# [Work instruction]
Copy every line of the entries that has the string "will" in it.

-=-=-=-=-

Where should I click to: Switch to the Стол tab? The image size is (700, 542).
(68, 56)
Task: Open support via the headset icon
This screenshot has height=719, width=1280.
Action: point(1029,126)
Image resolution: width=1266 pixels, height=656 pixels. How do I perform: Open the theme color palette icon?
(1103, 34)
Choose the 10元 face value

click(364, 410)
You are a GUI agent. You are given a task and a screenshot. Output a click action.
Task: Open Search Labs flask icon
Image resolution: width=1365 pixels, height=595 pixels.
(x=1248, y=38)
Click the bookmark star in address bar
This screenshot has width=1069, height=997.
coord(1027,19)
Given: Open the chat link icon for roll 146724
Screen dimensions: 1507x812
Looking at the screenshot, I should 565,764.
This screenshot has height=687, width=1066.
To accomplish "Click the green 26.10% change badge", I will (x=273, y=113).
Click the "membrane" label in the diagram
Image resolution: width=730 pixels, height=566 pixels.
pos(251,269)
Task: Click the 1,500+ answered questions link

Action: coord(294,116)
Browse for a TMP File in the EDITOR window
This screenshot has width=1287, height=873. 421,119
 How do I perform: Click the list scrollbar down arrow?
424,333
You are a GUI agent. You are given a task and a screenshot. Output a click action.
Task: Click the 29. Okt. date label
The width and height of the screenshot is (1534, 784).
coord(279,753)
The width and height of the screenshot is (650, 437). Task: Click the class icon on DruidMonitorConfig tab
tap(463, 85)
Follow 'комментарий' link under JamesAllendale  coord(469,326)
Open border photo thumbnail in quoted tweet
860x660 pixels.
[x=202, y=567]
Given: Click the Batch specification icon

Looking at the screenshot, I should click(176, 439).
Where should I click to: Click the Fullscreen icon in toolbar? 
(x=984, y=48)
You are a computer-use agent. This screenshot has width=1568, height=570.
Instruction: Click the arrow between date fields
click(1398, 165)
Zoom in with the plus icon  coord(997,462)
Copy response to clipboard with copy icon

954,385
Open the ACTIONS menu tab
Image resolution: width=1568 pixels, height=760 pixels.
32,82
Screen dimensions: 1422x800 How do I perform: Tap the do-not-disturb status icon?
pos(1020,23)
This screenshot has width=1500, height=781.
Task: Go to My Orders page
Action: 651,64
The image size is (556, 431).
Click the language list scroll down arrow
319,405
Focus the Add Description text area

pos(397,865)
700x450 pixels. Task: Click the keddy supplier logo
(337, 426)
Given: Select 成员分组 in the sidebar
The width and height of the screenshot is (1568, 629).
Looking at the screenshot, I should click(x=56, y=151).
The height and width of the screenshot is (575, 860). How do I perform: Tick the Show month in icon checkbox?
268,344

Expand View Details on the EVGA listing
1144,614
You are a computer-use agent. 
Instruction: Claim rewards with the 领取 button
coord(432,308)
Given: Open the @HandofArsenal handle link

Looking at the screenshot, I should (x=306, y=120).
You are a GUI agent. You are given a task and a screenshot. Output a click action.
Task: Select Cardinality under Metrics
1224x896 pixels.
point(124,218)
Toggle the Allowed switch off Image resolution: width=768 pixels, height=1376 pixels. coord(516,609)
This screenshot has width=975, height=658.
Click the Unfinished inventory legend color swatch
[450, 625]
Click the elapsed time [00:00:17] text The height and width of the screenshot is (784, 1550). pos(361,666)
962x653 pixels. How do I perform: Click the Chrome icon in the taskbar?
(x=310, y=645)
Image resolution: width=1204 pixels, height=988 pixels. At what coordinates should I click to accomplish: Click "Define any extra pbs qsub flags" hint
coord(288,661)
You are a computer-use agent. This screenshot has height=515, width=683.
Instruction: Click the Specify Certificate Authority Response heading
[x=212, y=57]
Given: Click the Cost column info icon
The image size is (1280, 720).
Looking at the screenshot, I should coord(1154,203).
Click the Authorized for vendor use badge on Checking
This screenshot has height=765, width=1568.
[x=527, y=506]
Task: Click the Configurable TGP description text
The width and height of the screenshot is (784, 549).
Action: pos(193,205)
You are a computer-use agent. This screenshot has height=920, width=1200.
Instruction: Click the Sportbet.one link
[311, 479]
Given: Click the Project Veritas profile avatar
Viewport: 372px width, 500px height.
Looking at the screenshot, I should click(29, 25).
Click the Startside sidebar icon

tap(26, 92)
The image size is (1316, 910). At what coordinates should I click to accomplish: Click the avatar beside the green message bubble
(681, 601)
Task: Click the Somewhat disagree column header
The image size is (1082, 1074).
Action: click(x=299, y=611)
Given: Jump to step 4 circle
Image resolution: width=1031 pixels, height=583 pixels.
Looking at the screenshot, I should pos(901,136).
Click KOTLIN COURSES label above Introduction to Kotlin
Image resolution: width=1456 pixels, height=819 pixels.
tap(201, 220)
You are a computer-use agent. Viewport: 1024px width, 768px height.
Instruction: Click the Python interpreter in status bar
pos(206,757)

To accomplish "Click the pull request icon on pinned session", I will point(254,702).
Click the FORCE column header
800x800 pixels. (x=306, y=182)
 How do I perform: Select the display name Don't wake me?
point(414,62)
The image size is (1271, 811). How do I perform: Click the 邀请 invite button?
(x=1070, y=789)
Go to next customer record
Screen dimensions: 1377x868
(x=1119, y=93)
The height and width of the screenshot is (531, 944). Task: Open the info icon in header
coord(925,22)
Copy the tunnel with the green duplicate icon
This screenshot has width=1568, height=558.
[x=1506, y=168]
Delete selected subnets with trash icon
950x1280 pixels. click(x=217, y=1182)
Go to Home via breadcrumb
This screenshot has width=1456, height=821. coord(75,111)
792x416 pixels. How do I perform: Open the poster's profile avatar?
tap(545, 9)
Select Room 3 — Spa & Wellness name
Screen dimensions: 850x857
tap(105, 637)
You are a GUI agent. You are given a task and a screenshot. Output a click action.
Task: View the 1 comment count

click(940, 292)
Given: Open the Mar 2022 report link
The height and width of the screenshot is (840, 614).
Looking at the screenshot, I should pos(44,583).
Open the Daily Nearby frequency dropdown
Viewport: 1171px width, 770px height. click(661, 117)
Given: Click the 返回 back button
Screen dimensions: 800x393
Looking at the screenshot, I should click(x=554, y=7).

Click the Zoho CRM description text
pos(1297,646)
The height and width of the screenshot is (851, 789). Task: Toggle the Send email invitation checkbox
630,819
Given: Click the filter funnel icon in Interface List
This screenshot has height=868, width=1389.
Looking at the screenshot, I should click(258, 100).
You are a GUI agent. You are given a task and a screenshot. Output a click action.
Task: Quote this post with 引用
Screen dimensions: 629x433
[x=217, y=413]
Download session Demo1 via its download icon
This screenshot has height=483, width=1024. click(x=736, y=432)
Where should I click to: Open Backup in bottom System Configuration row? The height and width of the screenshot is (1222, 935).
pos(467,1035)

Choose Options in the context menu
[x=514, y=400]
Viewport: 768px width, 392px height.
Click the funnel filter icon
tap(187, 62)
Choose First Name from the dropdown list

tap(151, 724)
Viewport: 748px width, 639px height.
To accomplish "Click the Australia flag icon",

-=-=-=-=-

# [Result below]
To accomplish "Click the green 26.10% change badge", I will (x=273, y=113).
To accomplish "Click the pull request icon on pinned session", I will point(254,702).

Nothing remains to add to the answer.